Frente aos objetivos do PL 2630/20, o texto proposto para lidar com as demandas voltadas à remuneração de direitos autorais e conexos nos serviços digitais carece de discussões aprofundadas. Trazer a discussão sobre a remuneração da comunidade criativa para a seara dos direitos autorais, dentro de um diploma legal que visa solucionar o problema das fake news pode ser insuficiente e ainda deixar lacunas para lidar com uma pauta de tamanha complexidade.

Em meio a essas discussões, vale mencionar que a demanda por outro modelo de remuneração não é isolada no cenário brasileiro. Com uma abordagem diferente, sem buscar solução na via legislativa, no dia 2 de maio de 2023, o sindicato dos roteiristas americanos – WAG (Writers Guild of America) anunciou que o setor entrou em greve6, sendo uma de suas principais demandas aquela relacionada às compensações financeiras das plataformas de streaming.

_____________

1: https://www.camara.leg.br/noticias/694223-audiovisual-critica-atuacao-da-ancine-e-demora-do-governo-em-liberar-verbas-para-o-setor/ e https://www.nonada.com.br/2022/10/desmonte-da-ancine-coloca-em-risco-financiamento-publico-do-cinema-brasileiro/. Acessos em 03/05/2023.

2: https://www.brasildefato.com.br/2019/05/24/impasse-entre-tcu-e-ancine-paralisa-concessao-de-novos-incentivos-a-setor-audiovisual e https://www1.folha.uol.com.br/ilustrada/2019/03/tcu-manda-ancine-suspender-verbas-publicas-para-o-audiovisual.shtml. Acessos em 03/05/2023.

3: O artigo 13 da Lei nº 6.533/1978, veda a cessão ou promessa de cessão de direitos autorais e conexos decorrentes da prestação de serviços profissionais, prevendo em seu parágrafo único que os direitos autorais e conexos dos profissionais serão devidos em decorrência de cada exibição da obra. Apesar de a LDA permitir expressamente a cessão de direitos autorais, o Judiciário vem reconhecendo a proibição da cessão dos direitos conexos, vez que a LDA não dispõe expressamente sobre a possibilidade de cessão destes direitos, além de ter reconhecido expressamente, nas suas disposições transitórias, por meio do artigo 115, a vigência da referida Lei nº 6.533/1978.

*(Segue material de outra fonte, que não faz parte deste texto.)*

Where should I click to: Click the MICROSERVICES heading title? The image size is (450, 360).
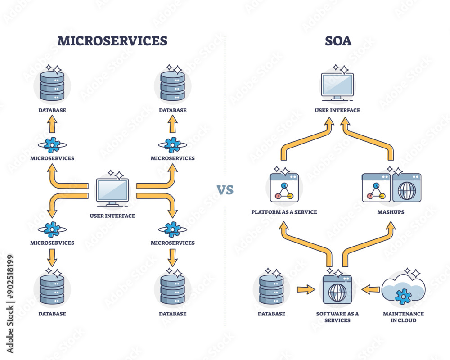[x=112, y=41]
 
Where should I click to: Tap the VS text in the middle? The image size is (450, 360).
[x=225, y=189]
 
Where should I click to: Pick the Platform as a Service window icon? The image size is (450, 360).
[x=284, y=188]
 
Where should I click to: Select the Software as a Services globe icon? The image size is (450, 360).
[x=337, y=290]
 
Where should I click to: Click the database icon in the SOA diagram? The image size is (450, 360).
[x=271, y=290]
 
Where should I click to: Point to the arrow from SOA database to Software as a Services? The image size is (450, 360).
[x=306, y=289]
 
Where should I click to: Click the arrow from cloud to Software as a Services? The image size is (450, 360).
[x=370, y=289]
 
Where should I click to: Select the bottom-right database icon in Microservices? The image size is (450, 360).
[x=173, y=290]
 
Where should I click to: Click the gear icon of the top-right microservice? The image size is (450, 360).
[x=172, y=144]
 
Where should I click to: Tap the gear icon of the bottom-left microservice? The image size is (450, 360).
[x=52, y=229]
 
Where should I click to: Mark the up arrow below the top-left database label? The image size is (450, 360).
[x=52, y=124]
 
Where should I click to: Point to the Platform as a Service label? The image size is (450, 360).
[x=284, y=212]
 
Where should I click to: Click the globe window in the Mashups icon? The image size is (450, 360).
[x=406, y=188]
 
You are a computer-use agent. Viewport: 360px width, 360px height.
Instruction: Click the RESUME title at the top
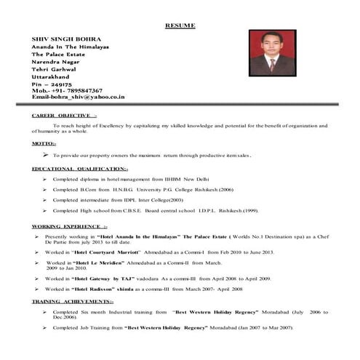tap(180, 25)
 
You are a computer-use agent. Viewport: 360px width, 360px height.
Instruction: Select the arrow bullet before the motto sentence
tap(46, 155)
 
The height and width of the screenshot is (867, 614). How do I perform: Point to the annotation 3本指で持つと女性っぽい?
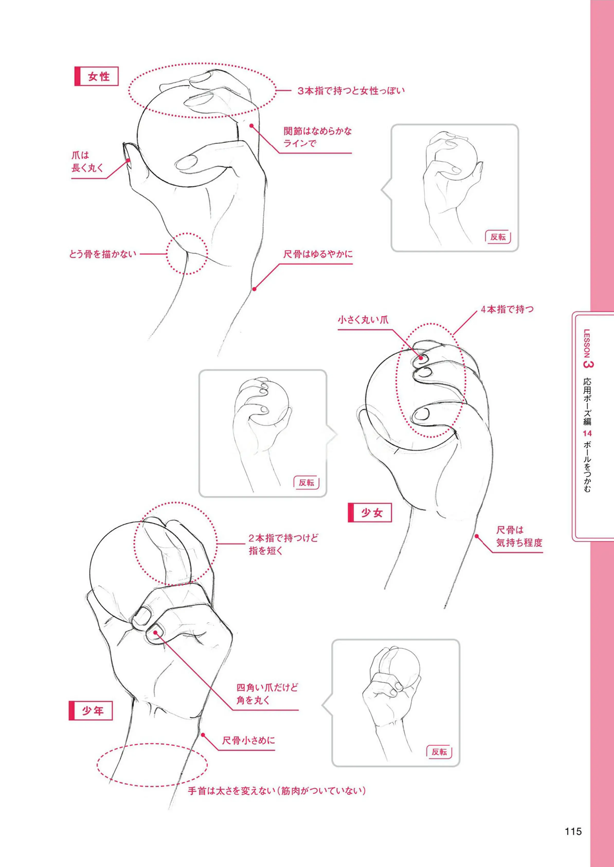click(x=351, y=91)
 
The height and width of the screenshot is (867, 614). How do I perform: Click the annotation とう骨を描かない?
click(x=102, y=254)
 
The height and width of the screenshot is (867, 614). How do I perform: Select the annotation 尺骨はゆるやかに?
click(x=318, y=254)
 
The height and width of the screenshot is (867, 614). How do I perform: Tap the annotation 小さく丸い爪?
click(x=363, y=320)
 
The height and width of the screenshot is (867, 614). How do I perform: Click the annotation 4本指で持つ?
click(x=507, y=309)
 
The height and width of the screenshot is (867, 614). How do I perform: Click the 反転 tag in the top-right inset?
click(x=498, y=237)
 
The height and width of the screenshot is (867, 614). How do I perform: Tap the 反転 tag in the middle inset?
click(x=306, y=483)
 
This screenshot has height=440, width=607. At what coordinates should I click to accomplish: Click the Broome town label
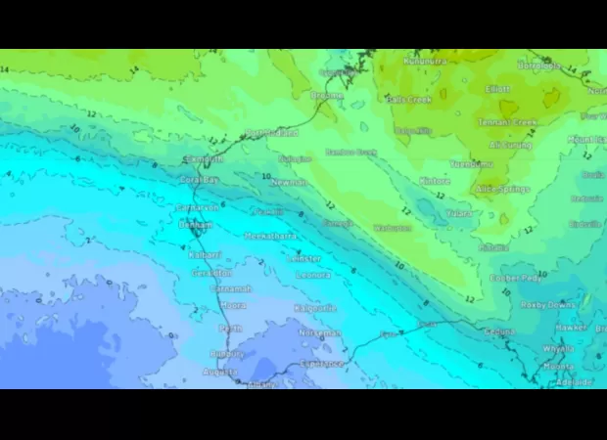(x=326, y=96)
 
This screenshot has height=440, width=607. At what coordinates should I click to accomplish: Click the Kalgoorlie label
(x=315, y=308)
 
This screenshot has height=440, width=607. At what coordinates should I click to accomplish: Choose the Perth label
(x=231, y=329)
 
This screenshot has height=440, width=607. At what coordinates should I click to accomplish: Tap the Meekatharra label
(x=269, y=237)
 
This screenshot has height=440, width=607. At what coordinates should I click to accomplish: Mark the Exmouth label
(x=204, y=159)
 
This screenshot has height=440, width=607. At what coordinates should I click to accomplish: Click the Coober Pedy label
(x=516, y=279)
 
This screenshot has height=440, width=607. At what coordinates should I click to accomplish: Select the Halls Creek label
(x=408, y=100)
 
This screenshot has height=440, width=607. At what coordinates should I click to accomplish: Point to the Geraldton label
(x=210, y=273)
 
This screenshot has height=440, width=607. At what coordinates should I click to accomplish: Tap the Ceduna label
(x=499, y=332)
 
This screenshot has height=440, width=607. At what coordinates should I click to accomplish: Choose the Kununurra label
(x=425, y=62)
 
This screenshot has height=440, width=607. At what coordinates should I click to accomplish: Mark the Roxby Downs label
(x=548, y=305)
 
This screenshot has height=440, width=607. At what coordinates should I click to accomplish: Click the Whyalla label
(x=558, y=348)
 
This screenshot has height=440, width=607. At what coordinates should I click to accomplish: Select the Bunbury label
(x=226, y=353)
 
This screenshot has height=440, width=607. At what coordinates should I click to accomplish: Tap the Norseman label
(x=320, y=333)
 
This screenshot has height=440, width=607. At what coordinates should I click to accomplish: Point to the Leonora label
(x=312, y=275)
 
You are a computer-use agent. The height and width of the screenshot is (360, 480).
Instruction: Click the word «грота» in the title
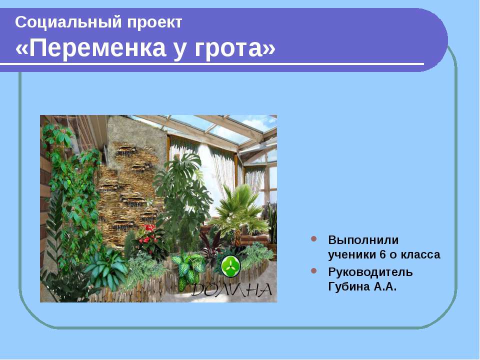pyautogui.click(x=228, y=48)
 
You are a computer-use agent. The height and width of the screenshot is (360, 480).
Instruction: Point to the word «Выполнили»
pyautogui.click(x=364, y=240)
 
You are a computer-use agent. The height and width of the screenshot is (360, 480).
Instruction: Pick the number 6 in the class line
pyautogui.click(x=382, y=254)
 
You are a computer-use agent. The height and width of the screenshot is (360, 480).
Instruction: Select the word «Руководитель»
pyautogui.click(x=370, y=272)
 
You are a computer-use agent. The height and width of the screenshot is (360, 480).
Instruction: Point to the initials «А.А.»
pyautogui.click(x=384, y=286)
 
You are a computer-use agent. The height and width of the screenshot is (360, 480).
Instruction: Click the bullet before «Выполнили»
pyautogui.click(x=314, y=239)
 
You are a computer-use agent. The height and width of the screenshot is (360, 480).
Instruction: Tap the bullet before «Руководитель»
pyautogui.click(x=314, y=271)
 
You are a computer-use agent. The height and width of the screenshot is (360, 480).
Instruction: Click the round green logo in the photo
pyautogui.click(x=231, y=266)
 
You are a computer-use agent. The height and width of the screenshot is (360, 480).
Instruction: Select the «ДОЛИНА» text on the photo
pyautogui.click(x=232, y=290)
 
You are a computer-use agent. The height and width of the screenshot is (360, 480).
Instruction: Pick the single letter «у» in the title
pyautogui.click(x=180, y=50)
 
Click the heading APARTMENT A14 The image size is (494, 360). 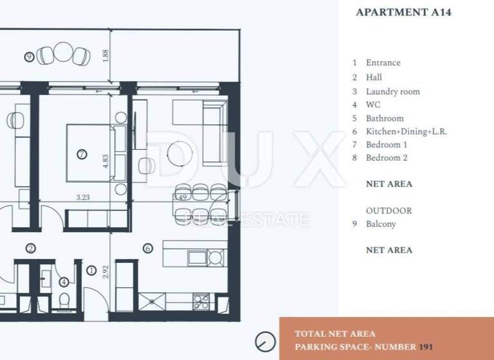click(x=403, y=12)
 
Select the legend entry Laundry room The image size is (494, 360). click(x=392, y=91)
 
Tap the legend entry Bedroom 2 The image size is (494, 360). click(x=387, y=158)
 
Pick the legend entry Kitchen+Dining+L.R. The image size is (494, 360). click(x=406, y=131)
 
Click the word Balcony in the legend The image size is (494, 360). click(x=381, y=224)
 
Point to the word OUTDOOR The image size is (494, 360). click(x=389, y=210)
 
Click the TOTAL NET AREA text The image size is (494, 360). click(x=334, y=334)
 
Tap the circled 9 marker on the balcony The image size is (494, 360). click(x=29, y=57)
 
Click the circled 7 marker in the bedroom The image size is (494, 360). click(x=81, y=154)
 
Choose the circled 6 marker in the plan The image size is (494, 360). click(x=147, y=248)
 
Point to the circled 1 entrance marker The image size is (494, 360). click(x=91, y=271)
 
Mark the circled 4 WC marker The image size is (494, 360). click(x=63, y=282)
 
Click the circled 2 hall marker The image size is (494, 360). click(x=30, y=248)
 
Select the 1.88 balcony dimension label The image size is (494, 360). click(x=107, y=55)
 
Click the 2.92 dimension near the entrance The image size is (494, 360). click(x=106, y=271)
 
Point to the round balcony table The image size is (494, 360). click(x=64, y=51)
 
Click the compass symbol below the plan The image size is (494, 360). click(x=264, y=341)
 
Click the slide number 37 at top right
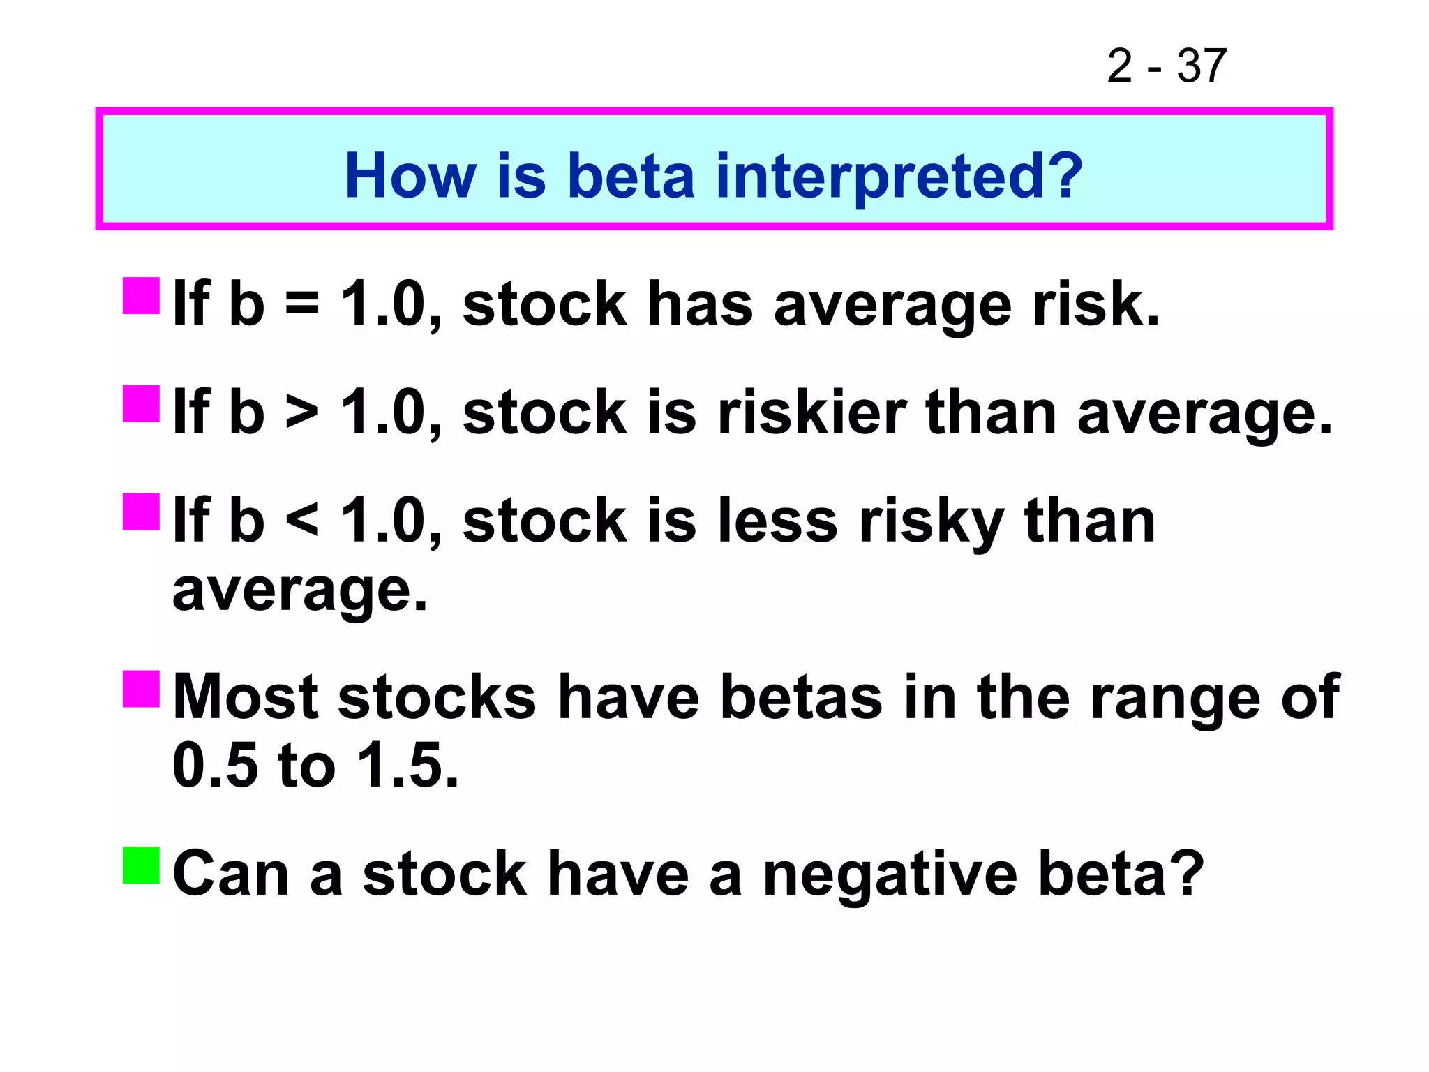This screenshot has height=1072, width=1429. pos(1201,66)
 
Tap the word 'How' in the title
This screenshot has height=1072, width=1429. pos(410,176)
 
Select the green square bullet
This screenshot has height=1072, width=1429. pos(142,865)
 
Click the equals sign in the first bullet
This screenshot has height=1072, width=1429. pos(303,305)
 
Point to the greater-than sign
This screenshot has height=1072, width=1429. pos(303,413)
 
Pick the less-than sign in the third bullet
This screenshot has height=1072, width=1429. pos(303,521)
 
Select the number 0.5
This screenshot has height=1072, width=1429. pos(215,765)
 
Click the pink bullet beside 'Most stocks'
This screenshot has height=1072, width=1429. pos(142,689)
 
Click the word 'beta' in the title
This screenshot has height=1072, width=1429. pos(631,176)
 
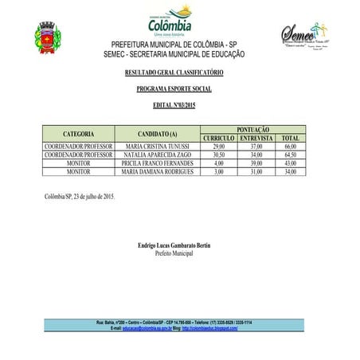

4: Os direitos de autor poderão ser total ou parcialmente transferidos a terceiros, por ele ou por seus sucessores, a título universal ou singular, pessoalmente ou por meio de representantes com poderes especiais, por meio de licenciamento, concessão, cessão ou por outros meios admitidos em Direito, obedecidas as seguintes limitações:

I - a transmissão total compreende todos os direitos de autor, salvo os de natureza moral e os expressamente excluídos por lei;

II - somente se admitirá transmissão total e definitiva dos direitos mediante estipulação contratual escrita;

5: Disponível em: https://www.jota.info/executivo/minc-propoe-regulacao-do-streaming-e-mudancas-na-lei-de-direitos-autorais-no-pl-2630-17042023. Acesso em 02/05/2023.

6: Disponível em https://www.hollywoodreporter.com/business/business-news/wga-writers-strike-moves-forward-contract-negotiations-1235404087/. Acesso em 03/05/2023.

Laetitia d'Hanens
Sócia do escritório Gusmão & Labrunie - Propriedade Intelectual.

Gabriela Lima Silva
Sócia do escritório Gusmão & Labrunie - Propriedade Intelectual.